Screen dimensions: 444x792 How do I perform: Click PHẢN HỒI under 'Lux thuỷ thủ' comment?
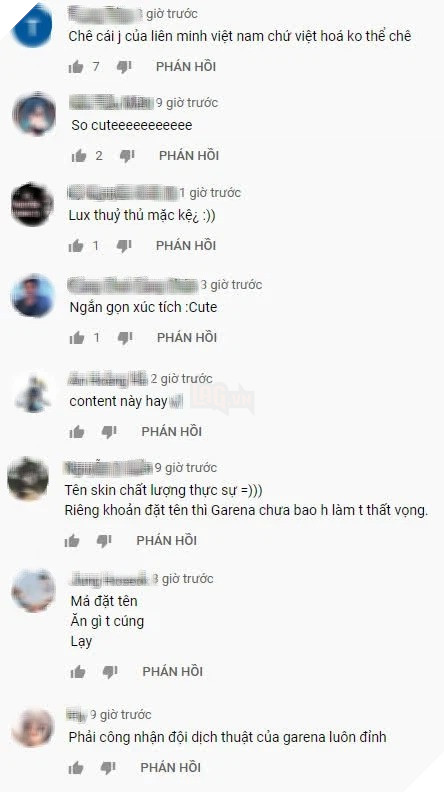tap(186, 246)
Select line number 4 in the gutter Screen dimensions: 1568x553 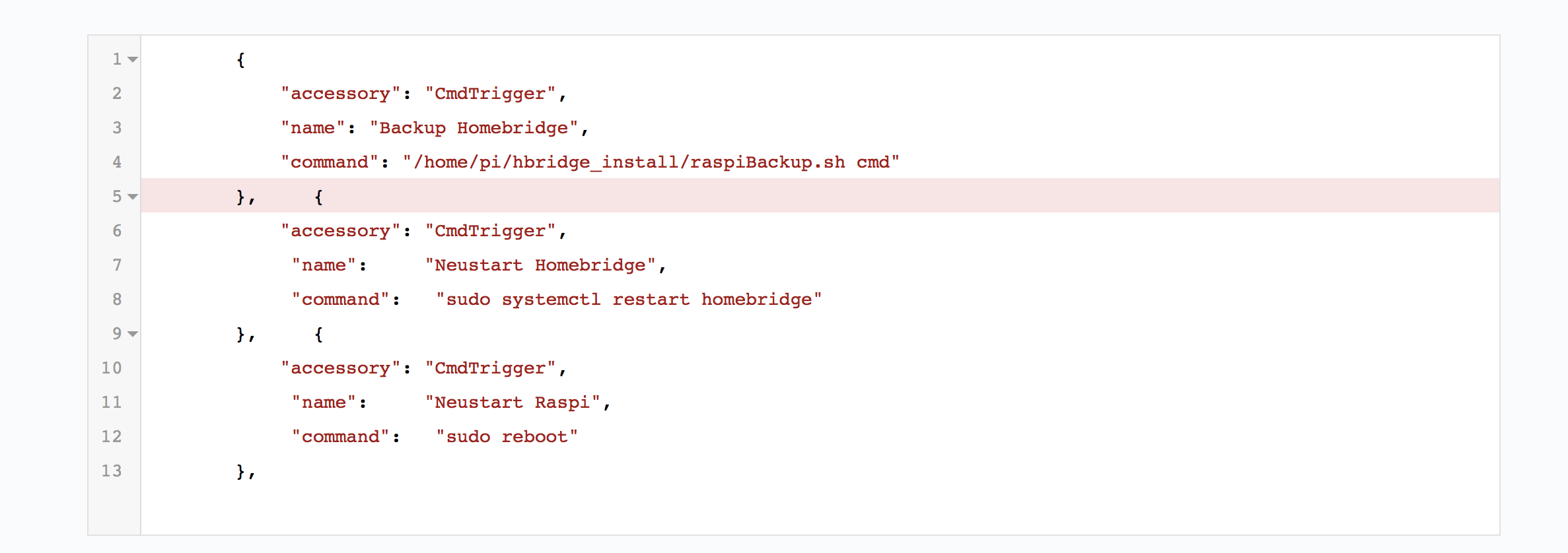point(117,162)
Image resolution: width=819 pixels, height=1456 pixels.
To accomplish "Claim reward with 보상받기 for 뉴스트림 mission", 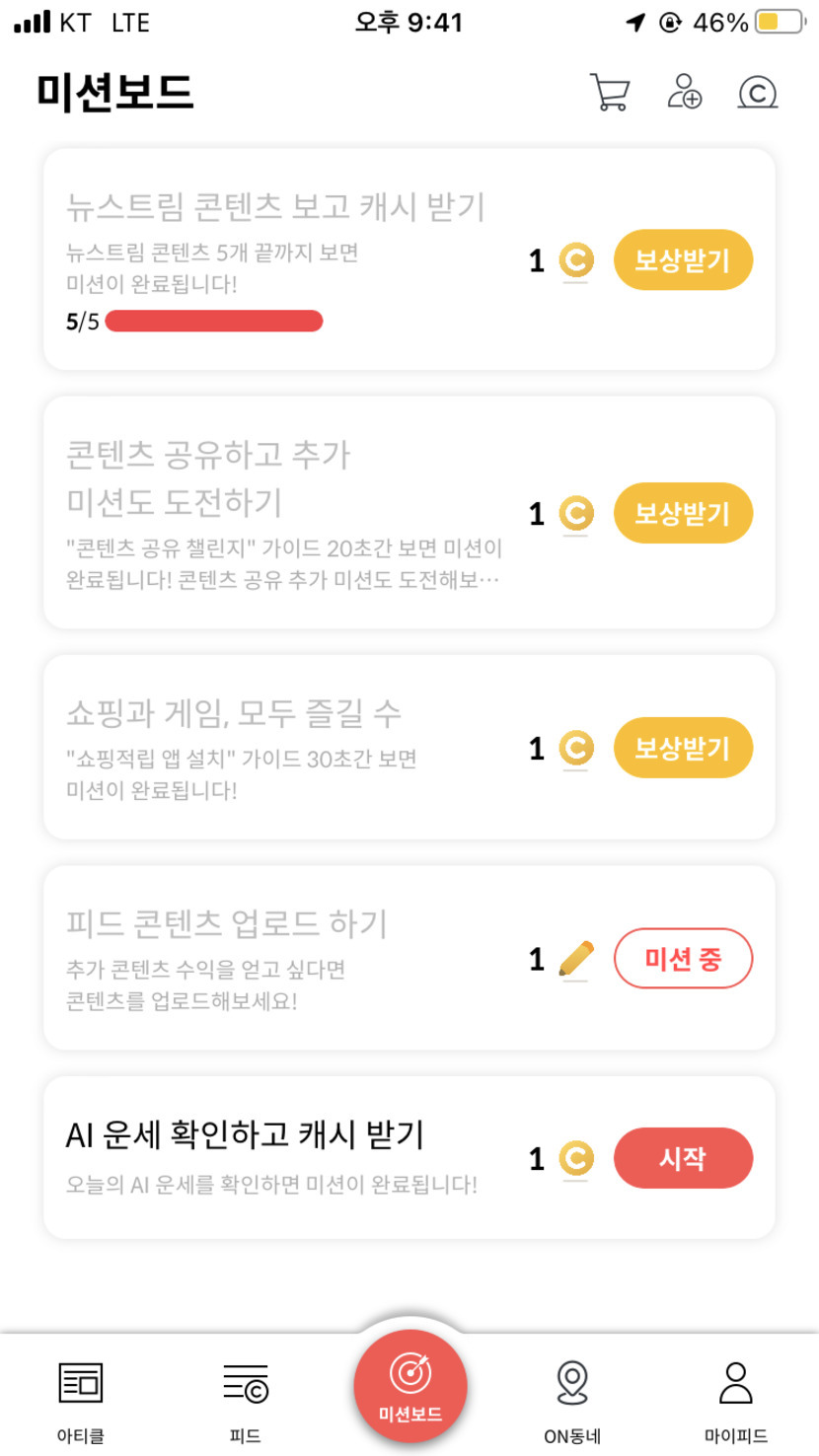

* * *

→ **WHAT TO WORK ON**:
Your copy should hold only the lines running from the one that contains "Image resolution: width=819" through the final line of the data; transcribe them exactly, both ends included, and leave pictures out.

→ **EXERCISE RESULT**:
Image resolution: width=819 pixels, height=1456 pixels.
To accomplish "Claim reward with 보상받기 for 뉴스트림 mission", 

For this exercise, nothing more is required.